To fix our memory issue, we can rewrite our
fact function to be tail recursive.
def fact(n, i): if n < 0 return 0 if n == 0 return 1 if n == 1: return i else return fact(n - 1, n * i)
If we want to calculate the factorial of 3, we would call
fact(3, 1). This function behaves the same as our previous one, but you'll notice that the last instruction is a call to
fact. This means that this function is tail recursive.
Why is this better than our previous example? Let's take a look at the call stack to see what's going on. When we call
fact(3, 1) a new item is added to the call stack.
[(fact, n = 3, i = 1, returnAddress = 1)]
The function will call
fact(2, 3). However, since we are at the end of the function, we no longer need the function's item in the call stack. It also means the return address for the next call will be the same as it is for the current call. So, we can make a shortcut: instead of allocating a new item on the stack, we simply use the one we already have, and just replace the parameters.

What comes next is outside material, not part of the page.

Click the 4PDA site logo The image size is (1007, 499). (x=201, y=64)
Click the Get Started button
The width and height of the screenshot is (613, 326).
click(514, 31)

[(fact, n = 2, i = 3, returnAddress = 1)]
We can keep doing this for every recursive call until we get a result. During the whole time of the factorial calculation we are only using a maximum of one item in the call stack. And the best part is this is true no matter how large the number is!
Tail call elimination makes tail recursive functions as efficient as loops. Some languages only have recursion, and no loops. If it weren't for this optimization, they would be constantly running our of memory.
It's important to note that not all languages do this. Even mainstream languages like C and Java don't have tail call optimization. Newer languages like Swift and Kotlin perform tail call optimization, as do most functional programming languages.
Recursion Is Cool*
Recursion lets you write your code in a different, more expressive style. You can elegantly solve a lot of problems and write your code in a more mathematical style. Just keep in mind the memory and performance requirements of recursion in your language, and make sure you recurse in your tail call!